WHAT IS REQUIRED:
When you set down the entries, keep every word exactly as it is but drop the pictures.

Stored data:

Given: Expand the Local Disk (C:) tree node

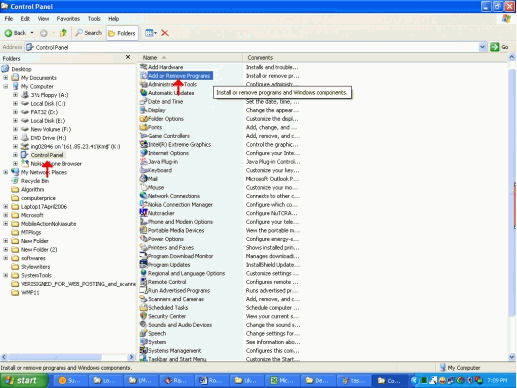Looking at the screenshot, I should coord(15,103).
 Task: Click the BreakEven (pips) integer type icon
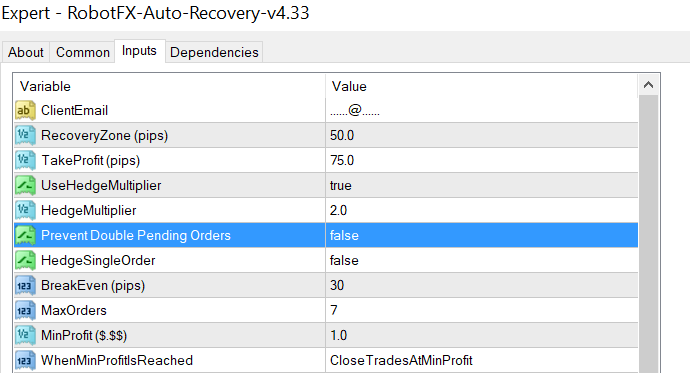[25, 285]
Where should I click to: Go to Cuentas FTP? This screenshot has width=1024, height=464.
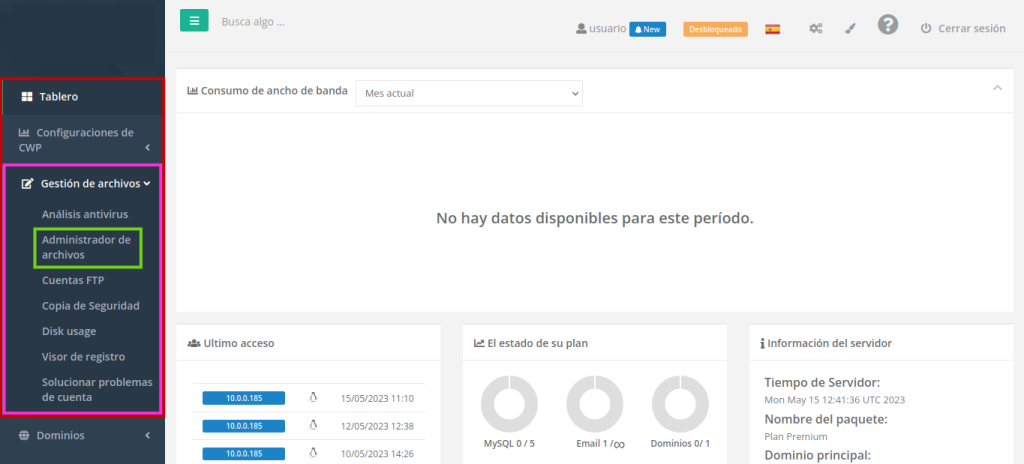tap(72, 281)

SOLUTION TO THIS TASK:
Given: Expand the Local Disk (C:) tree node

Looking at the screenshot, I should coord(15,103).
 Task: Click the BreakEven (pips) integer type icon
[25, 285]
Where should I click to: Go to Cuentas FTP? This screenshot has width=1024, height=464.
tap(72, 281)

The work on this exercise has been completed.